Amnesty accuses Cameroon of war crimes
Amnesty International in a report issued July 20 accused Cameroon of torturing suspected supporters of Boko Haram in its military campaign against the jihadist group. According to the human rights organization, hundreds of suspects have been "subjected to severe beatings, agonizing stress positions and drownings, with some tortured to death" at the hands of government authorities. Amnesty documented 101 cases of secret detention and torture within the last four years. Alioune Tine, Amnesty's regional director for West and Central Africa, said, "These horrific violations amount to war crimes." Amnesty also observed American and French military personnel at one of the bases while the detention and torture was taking place. The organization is calling for the US and France to investigate the extent of knowledge that their military personnel may have of war crimes in Cameroon.
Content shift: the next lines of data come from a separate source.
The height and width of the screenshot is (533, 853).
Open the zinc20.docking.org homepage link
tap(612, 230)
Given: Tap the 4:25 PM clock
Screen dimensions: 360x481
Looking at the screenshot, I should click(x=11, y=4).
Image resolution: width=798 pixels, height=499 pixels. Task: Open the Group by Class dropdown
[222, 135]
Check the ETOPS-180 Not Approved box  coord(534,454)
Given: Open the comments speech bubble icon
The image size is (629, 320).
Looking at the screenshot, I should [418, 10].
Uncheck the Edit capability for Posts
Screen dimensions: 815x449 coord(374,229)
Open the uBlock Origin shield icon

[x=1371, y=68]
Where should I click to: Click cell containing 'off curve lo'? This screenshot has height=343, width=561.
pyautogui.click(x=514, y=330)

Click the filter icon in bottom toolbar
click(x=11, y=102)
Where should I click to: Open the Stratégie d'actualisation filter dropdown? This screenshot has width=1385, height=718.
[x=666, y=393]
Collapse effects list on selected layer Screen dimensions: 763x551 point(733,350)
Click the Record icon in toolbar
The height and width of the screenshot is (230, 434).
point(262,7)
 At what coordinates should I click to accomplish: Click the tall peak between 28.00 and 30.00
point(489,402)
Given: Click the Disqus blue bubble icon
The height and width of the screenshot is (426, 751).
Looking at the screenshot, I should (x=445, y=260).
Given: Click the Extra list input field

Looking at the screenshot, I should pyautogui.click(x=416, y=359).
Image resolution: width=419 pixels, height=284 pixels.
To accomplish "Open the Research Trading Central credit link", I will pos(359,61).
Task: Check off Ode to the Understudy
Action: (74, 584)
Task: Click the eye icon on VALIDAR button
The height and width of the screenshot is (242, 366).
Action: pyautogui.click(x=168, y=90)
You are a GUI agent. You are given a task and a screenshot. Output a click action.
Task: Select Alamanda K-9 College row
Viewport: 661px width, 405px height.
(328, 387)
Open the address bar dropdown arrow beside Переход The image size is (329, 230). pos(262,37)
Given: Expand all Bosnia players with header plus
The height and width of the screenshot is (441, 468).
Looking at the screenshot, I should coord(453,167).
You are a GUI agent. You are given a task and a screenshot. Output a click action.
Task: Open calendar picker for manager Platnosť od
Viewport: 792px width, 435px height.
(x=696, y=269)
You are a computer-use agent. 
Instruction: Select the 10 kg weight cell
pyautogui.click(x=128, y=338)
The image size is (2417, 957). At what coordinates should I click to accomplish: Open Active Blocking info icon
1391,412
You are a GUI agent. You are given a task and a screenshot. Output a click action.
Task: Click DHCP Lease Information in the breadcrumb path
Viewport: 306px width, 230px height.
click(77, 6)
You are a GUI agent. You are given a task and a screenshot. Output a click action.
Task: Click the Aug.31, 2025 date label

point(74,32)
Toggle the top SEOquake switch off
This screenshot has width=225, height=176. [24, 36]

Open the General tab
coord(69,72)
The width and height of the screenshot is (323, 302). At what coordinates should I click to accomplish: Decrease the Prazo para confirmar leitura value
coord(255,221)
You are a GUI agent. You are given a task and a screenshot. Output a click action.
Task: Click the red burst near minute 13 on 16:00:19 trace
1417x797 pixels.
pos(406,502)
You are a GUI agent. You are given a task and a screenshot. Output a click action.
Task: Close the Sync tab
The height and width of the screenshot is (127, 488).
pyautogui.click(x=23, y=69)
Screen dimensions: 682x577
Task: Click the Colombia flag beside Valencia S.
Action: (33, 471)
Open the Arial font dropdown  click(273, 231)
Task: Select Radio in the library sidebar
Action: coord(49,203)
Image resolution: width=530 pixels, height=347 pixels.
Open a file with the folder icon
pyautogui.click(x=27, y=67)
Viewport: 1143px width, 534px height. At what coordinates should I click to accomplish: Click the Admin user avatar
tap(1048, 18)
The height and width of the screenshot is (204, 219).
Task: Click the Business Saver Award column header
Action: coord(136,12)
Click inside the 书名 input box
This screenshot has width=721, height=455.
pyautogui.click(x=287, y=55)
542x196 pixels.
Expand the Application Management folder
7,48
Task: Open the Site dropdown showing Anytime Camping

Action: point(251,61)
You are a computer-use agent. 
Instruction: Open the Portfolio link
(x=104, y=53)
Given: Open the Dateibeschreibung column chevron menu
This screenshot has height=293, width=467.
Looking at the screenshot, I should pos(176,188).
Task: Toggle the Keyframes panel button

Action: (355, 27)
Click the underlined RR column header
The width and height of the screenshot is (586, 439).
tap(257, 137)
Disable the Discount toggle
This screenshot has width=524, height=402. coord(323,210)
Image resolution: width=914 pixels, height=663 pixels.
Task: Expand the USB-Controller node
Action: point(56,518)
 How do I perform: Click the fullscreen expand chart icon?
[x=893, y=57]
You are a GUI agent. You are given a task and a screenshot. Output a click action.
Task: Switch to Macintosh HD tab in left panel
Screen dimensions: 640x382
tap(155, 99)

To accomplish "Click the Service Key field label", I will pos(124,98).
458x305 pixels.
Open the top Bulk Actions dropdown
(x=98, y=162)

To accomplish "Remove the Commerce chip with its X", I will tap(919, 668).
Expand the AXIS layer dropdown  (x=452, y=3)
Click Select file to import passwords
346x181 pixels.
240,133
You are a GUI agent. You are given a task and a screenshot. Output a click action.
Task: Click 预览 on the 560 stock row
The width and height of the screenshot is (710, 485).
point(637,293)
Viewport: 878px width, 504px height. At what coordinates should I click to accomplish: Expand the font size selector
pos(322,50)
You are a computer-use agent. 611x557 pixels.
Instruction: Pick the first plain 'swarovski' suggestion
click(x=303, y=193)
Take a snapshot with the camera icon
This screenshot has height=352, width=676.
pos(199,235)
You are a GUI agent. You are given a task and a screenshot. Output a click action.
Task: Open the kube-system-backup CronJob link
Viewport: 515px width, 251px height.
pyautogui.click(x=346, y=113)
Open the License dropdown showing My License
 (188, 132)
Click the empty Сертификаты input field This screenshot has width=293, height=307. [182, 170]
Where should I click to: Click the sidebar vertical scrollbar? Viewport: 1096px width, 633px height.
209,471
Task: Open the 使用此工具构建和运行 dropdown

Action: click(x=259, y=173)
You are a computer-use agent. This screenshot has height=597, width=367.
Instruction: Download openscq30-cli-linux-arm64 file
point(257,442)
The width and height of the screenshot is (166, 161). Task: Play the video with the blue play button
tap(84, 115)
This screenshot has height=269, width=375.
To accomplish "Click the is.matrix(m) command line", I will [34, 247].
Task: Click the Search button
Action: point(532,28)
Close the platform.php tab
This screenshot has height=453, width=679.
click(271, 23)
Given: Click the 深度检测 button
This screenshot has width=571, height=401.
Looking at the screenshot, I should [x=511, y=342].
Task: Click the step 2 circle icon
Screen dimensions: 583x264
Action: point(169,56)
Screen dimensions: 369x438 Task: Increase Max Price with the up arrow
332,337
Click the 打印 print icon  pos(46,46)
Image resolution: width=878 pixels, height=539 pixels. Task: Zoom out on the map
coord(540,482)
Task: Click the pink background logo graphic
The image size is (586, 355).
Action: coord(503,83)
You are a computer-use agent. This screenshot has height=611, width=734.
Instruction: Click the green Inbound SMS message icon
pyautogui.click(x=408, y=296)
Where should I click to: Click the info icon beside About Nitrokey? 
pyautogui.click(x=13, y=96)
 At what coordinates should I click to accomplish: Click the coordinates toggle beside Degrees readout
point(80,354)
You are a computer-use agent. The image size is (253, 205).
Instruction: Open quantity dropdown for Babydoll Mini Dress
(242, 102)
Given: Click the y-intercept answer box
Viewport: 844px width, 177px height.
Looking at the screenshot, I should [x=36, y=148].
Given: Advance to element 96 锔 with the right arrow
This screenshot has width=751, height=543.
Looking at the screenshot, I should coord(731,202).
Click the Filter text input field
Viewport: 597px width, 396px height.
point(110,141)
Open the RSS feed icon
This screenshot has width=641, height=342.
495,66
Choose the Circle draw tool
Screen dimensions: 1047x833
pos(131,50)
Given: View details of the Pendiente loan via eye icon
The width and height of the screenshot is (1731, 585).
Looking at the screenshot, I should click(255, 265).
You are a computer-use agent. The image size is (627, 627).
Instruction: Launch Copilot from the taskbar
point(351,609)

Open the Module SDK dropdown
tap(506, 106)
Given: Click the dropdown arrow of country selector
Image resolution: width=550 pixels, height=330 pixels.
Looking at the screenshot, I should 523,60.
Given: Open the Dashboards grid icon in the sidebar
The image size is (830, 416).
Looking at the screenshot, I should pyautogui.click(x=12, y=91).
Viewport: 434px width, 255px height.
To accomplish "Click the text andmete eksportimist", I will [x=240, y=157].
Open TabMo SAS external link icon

Niger: army massacres displaced peasants
Niger's army on July 6 killed at least 14 displaced persons who were apparently mistaken for jihadists in the restive southeast, where Boko Haram militants have staged regular attacks. Soldiers were patrolling a militarily restricted zone around the village of Abadam near Lake Chad when they opened fire on what turned out to be unarmed peasants. Yahaya Godi, official in charge of the Diffa region, said: "Any individual seen in the area is considered Boko Haram." Thousands of people have been displaced from the southeastern Diffa region, and civilians have been banned from many areas in response to raids by Boko Haram from across the border in Nigeria. Many, however, have been returning to their lands to tend their crops, fearing hunger and permanent displacement.
US builds regional drone base in Niger
The US is building a military air base in Niger that will be capable of deploying drones to police the greater Sahara and Sahel regions. The US already has a presence in the capital Niamey, where it shares an airbase with with French troops from the anti-Islamist Operation Barkhane. The new facility, in the central city of Agadez, will give Washington greater ability to use drones against Islamist extremists in neighboring Libya, Mali and Nigeria. A Pentagon representative confirmed the US has agreed to pay for a new runway and "associated pavements, facilities and infrastructure," estimating the cost at $50 million. But The Intercept, which broke the story, said it is projected to cost twice that. The news site reports that it has obtained files indicating the project is considered "the most important US military construction effort in Africa," and will be completed in 2017. (BBC News, Sept. 29)
Cameroon: 'horrific' abuses in Boko Haram fight
More than 1,000 are being held in horrific conditions, facing disease, malnutrition and torture, as part of Cameroon's crackdown on Boko Haram, Amnesty International charges in a new report. Entitled "Right cause, wrong means: Human rights violated and justice denied in Cameroon's fight against Boko Haram," the report details how the military offensive has resulted in widespread rights violations against civilians in the Far North region of the country. "In seeking to protect its population from the brutality of Boko Haram, Cameroon is pursuing the right objective; but in arbitrarily arresting, torturing and subjecting people to enforced disappearances the authorities are using the wrong means," said Alioune Tine, Amnesty's West and Central Africa regional director. "With hundreds of people arrested without reasonable suspicion that they have committed any crime, and people dying on a weekly basis in its overcrowded prisons, Cameroon's government should take urgent action to keep its promise to respect human rights while fighting Boko Haram."